Jeff Dexter (born 1946) is a British disc jockey (DJ), club promoter, record producer and former dancer, who rose to prominence in the mid-1960s as the resident DJ at the influential London club Middle Earth. He is closely associated with the Mod scene and popularising The Twist in England. In 1970, he became the manager of America, the American folk rock band formed in London earlier that year, consisting of Gerry Beckley, Dewey Bunnell, and Dan Peek. He also co-produced their first album, America and got them their first gig. They went on to have number one hits in 1972 including "A Horse with No Name".
Links To Peel
Dexter was the resident DJ at Tiles when he met John Peel in 1967, whilst Peel was working for Radio London, and the two DJs struck up a friendship. Dexter had a Mod background, and in his early teens had befriended fellow Mod Mark Feld, later known as Marc Bolan. He had become interested in the psychedelic music Peel was playing on the Perfumed Garden and had started a weekly "Jeff Dexter Light and Sound Show" at Tiles, featuring a mixture of soul and psychedelic records. On the show of 12 July 1967, Peel mentioned being with Dexter and seeing pop stars he admired in the fashionable streets of 1960s "Swinging London":
During the past week I saw some famous people too, actually. When I was in the Kings Road with Jeff Dexter last weekend, I saw Mick Jagger and Keith Richard. And I should have gone up and said hello and, you know, thanked them for being themselves and everything, on behalf of all the Perfumed Garden people – but I didn’t, because I was afraid they’d think it was a drag, you know, which it probably would have been actually, but anyway… And I think I saw Donovan too – I may be wrong – on Sunday morning on Portobello Road, which is like, you know, by no means impossible
Peel also dedicated a record to Dexter on his 19 July 1967 show, where he called him 'a very good person'. Soon after Radio London closed down, Peel himself did a DJ night at Tiles, but as he mentioned in his International Times column[ref], it was not a success and the club closed soon afterwards.

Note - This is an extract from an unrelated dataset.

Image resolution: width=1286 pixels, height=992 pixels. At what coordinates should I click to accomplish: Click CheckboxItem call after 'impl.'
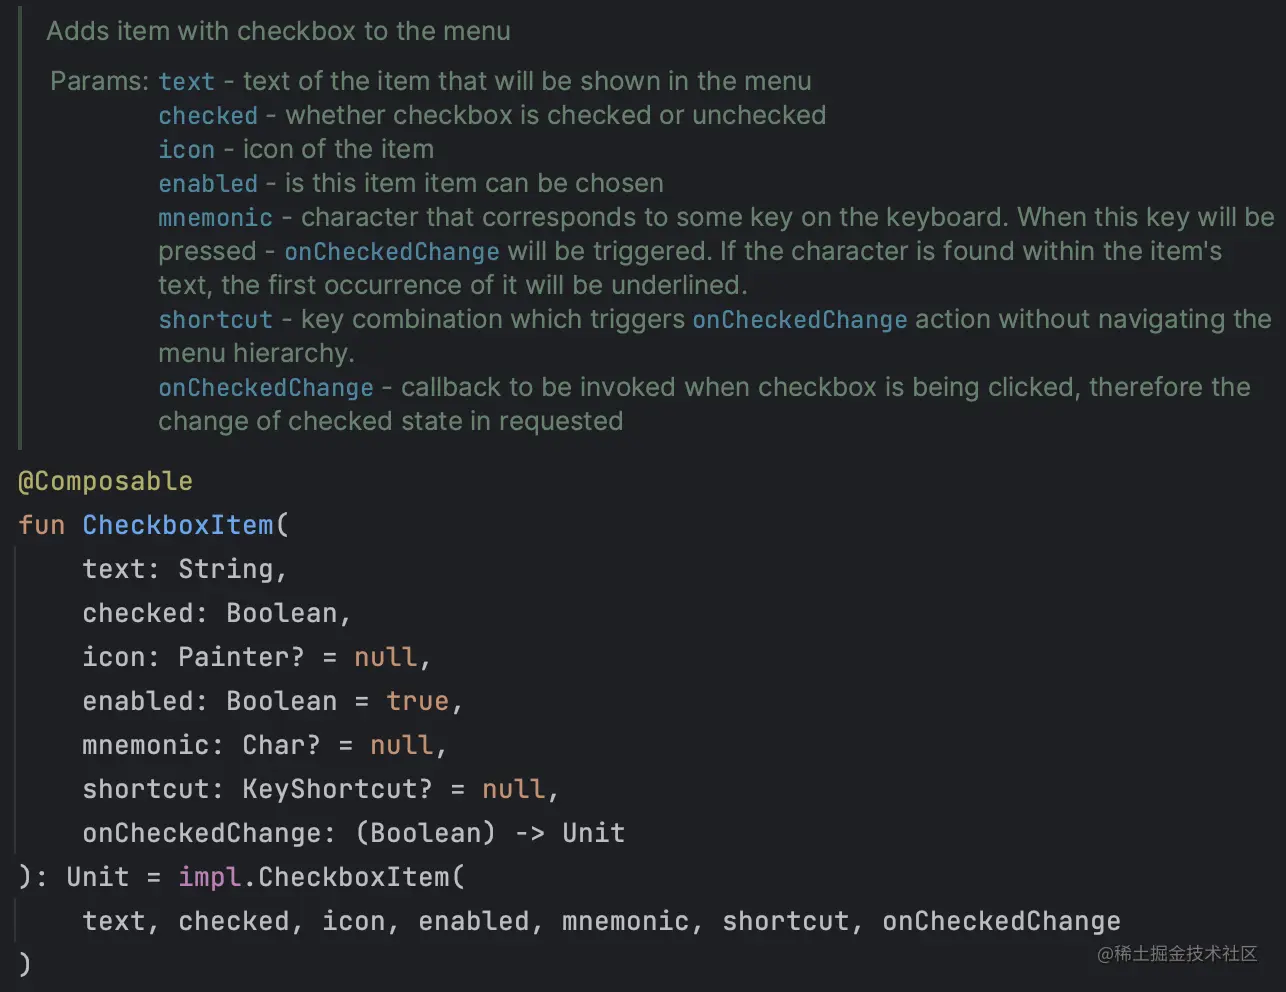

In an interview conducted in February 1998, Dexter mentioned his interaction with Peel at Middle Earth: 
In the Middle Earth, what was being played?

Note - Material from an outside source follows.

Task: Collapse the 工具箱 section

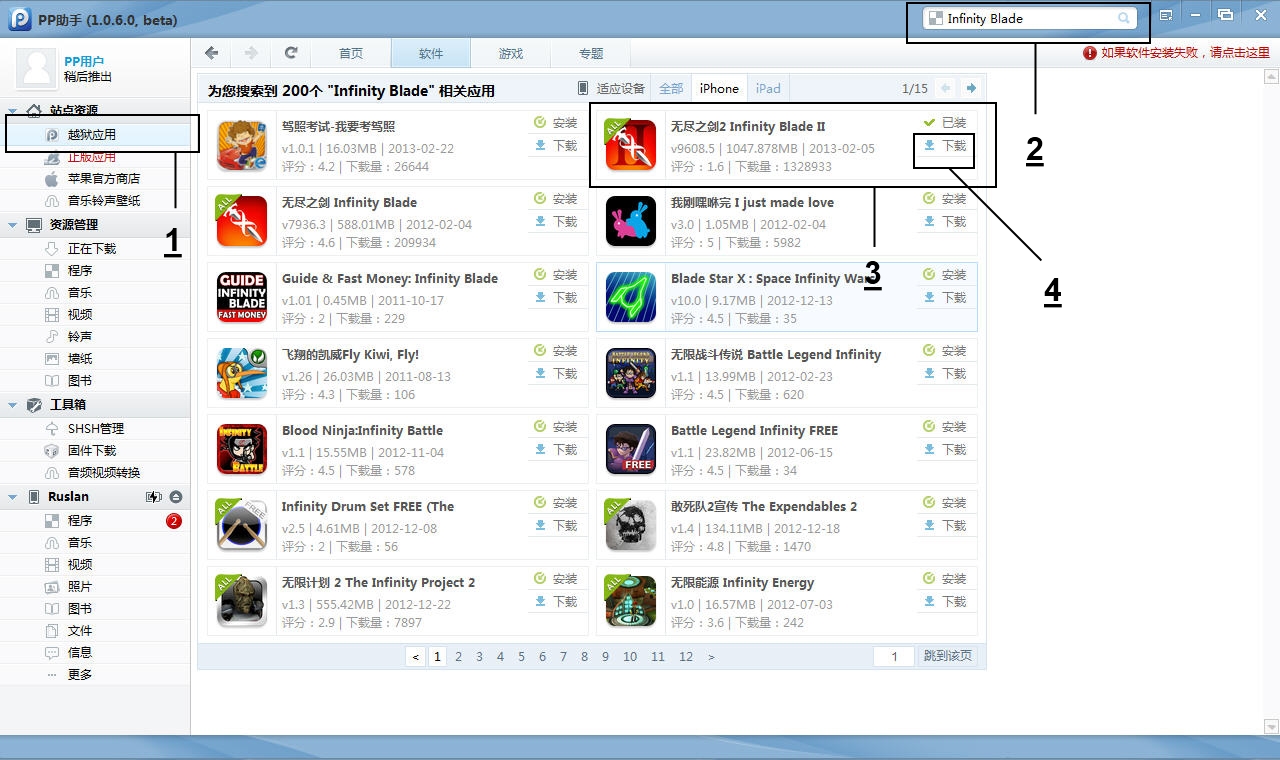Action: click(13, 405)
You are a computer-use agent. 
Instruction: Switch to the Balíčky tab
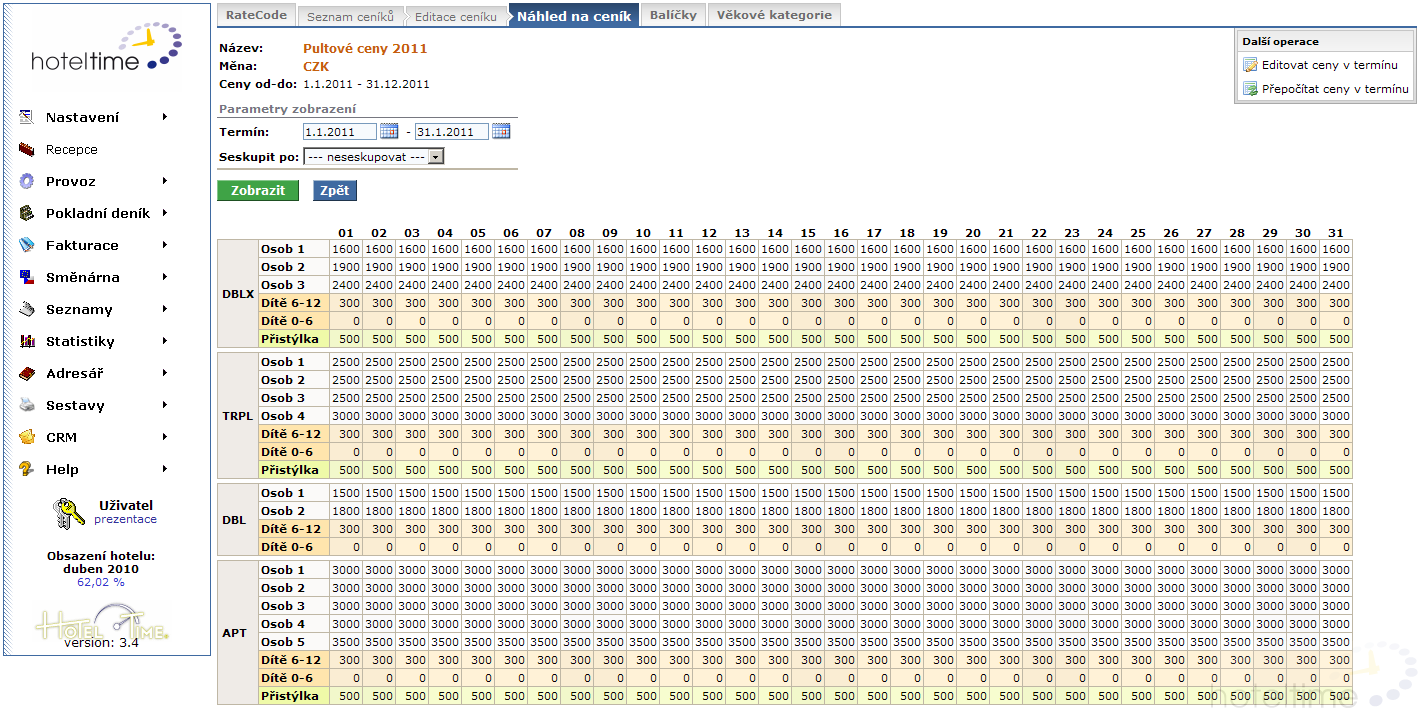click(x=673, y=15)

Well, there, the hot bands of the day. John Peel was also a DJ. And John hated ska and bluebeat and most of those records that I’d lived on. He thought they were awful. I was totally into what he was doing, but he didn’t understand what I was doing. The thing is, people still loved to dance and you really couldn’t dance to a lot of the new psychedelic records that were around. They were horrible to dance to. So to keep people moving I had to mix it up a bit.

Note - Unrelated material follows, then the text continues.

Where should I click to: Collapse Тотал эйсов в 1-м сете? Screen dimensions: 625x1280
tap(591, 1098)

The fundamental difference is probably that you came from a club background and he was a radio person.
Yeah. John’s records were strictly for listening to. I played to the audience. Any DJ worth his salt knows how put one record on after another so they seem seamless, and, although that was becoming less important, to me it was still important that once the place was full, I wanted those people to have a good time. I mixed the two together.
Jeff Dexter hosted many live open-air festivals (including the Isle Of Wight Festivals of 1969 and 1970) and after the closedown of Middle Earth organised the Implosion gigs at the Roundhouse, run for the benefit of the underground community rather than for profit. Artists who performed at Implosion ranged from hippy community bands like Hawkwind and the Pink Fairies to stars like the Who, and many did sessions for Peel. But it is possible that Peel's friendship with Jeff Dexter came under strain when the group Dexter managed, America(2), turned up on Peel's doorstep at 2 a.m. and asked if they could play for him. As Sheila Ravenscroft recounted in Margrave of the Marshes (p. 264), "John was uncommonly forthright in expressing his determination to return to bed with their bleatings unheard". It was one of the incidents which made the DJ decide to leave London.